This week on Grey’s Anatomy, the fate of one of the show’s most popular doctors hung in the balance – Dr. Miranda Bailey found herself checked into the hospital.

GREY’S ANAYOMY RECAP

“On your deathbed, no one wishes they’d worked more,” Bailey says in voice-over as the episode begins. She and her husband Ben drive Tuck to school and drop him, and the tension is clear when the son leaves that Bailey and Ben are still at odds over his decision to become a firefighter. She tells him to drop her off at Seattle Presbyterian Hospital for an appointment, but once she gets in she says, “My name is Miranda Bailey. I am Chief of Surgery at Grey Sloan Memorial, and I believe that I am having a heart attack.”

The doctors at Seattle Presbyterian are sadly incompetent, and even their head of cardio, Dr. Larry, is dismissive. Bailey schools the doc, as she does, on the difference in symptoms of heart attacks in men and women, but he still won’t order any tests she’s requested.

The show then takes us through some flashbacks of Bailey’s childhood to determine exactly why she is so opposed to reckless behavior. Her mother constantly smothered her and worried so much that she even insisted on her daughter using training wheels on her bike when she was a junior in high school. When she was older, her father finally revealed that they had had another daughter before her who only lived for two months. This also explains Bailey’s sudden susceptibility to OCD in season 9.

In an effort to disprove Bailey’s claim of a heart attack, the first doctor brings in a second arrogant doctor, this time a psychologist, who then examines her “history of mental illness” and “apparent lack of a support system” to explain away her symptoms. She responds with statistics from the CDC that 70% of women who die of coronary heart disease show no pervious signs or symptoms, and that African Americans are more at risk than other groups.

Again, neither male doctor will listen to reason and help out everyone’s favorite doctor. So she calls Maggie with instructions not to tell anyone but to meet her at Seattle Presbyterian. By the time she arrives, Webber is already there based on his own suspicions about Bailey not showing up to work that day. They walk in to find Bailey helping save the life of a patient in the bed next to her who coded, and the doctors at the hospital apparently couldn’t be bothered. Once she finishes, Bailey collapses onto the floor.

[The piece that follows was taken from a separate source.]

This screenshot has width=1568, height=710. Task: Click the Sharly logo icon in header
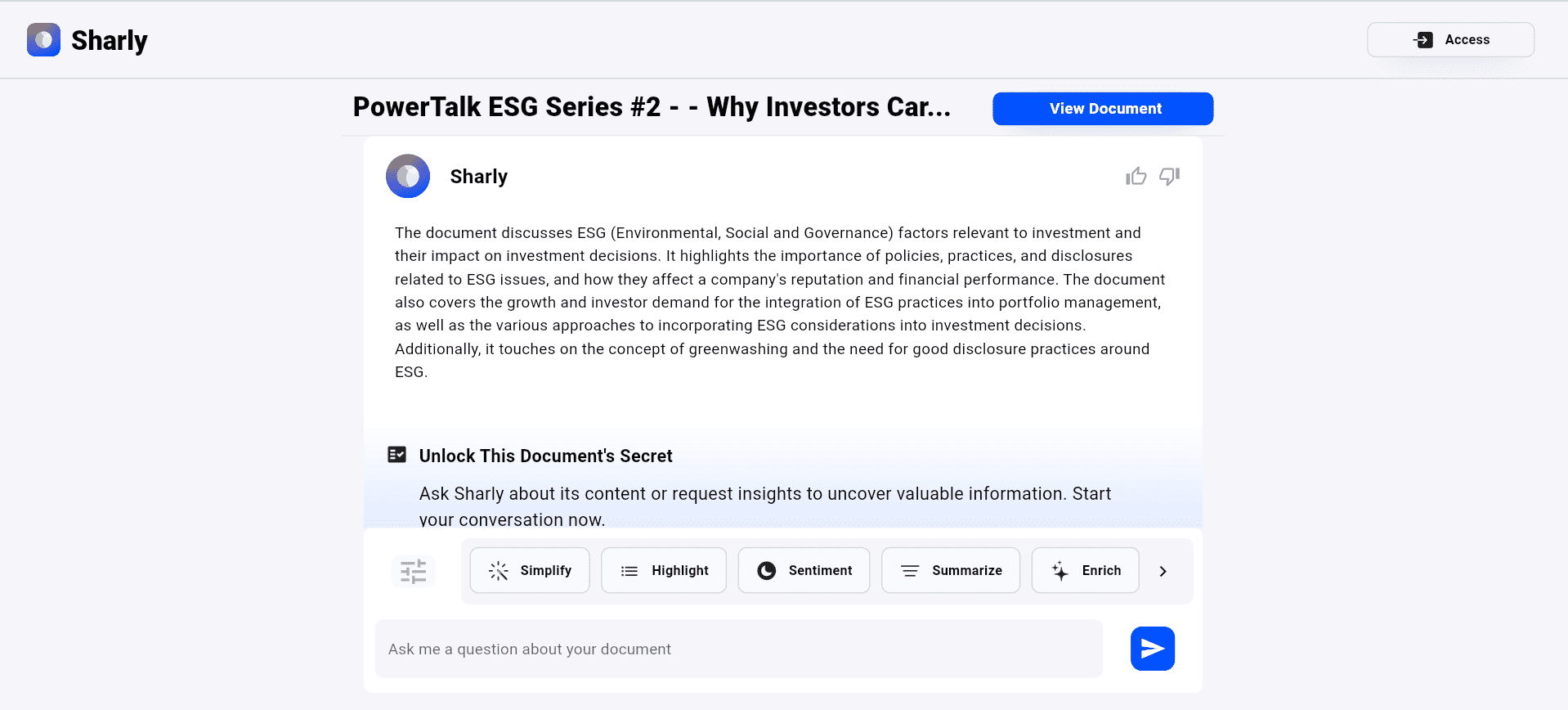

Maggie then lets the first doctor have it, yelling and telling him what’s what. She and Webber try to get Bailey to call Ben and to transfer to Grey Sloan Memorial, but she refuses. “It’s taken me way too long to feel tall there, and I’m not going to let a blocked artery take me down a peg,” she says.

Maggie then takes it upon herself to make sure that Bailey receives the best care possible. As a cardiothoracic surgeon, Maggie knows all the procedures Bailey needs, but Larry won’t allow her to help, even though he himself doesn’t know. It takes some calm words from another man, Webber, to convince Larry that Maggie knows what she’s doing and that she can scrub in.

Bailey finally requests to call Ben, and then the show jumps into a series of flashbacks about their relationship, from their first date to his marriage proposal, as well as other high-stress Grey’s Anatomy moments, like when George (RIP) helped deliver her baby. We see Ben get the call and run to the hospital as Bailey goes under the knife. Webber takes Ben aside and explains that the fear he felt for Bailey is the fear Bailey feels for his life everyday of his firefighting career.

When Bailey wakes up, Ben chastises her for not telling him how she was feeling, and announces that he is quitting firefighter training. But Bailey, remembering her overprotective mother, tells him to continue: “Life is too precious to waste doing anything less than what makes us happy.”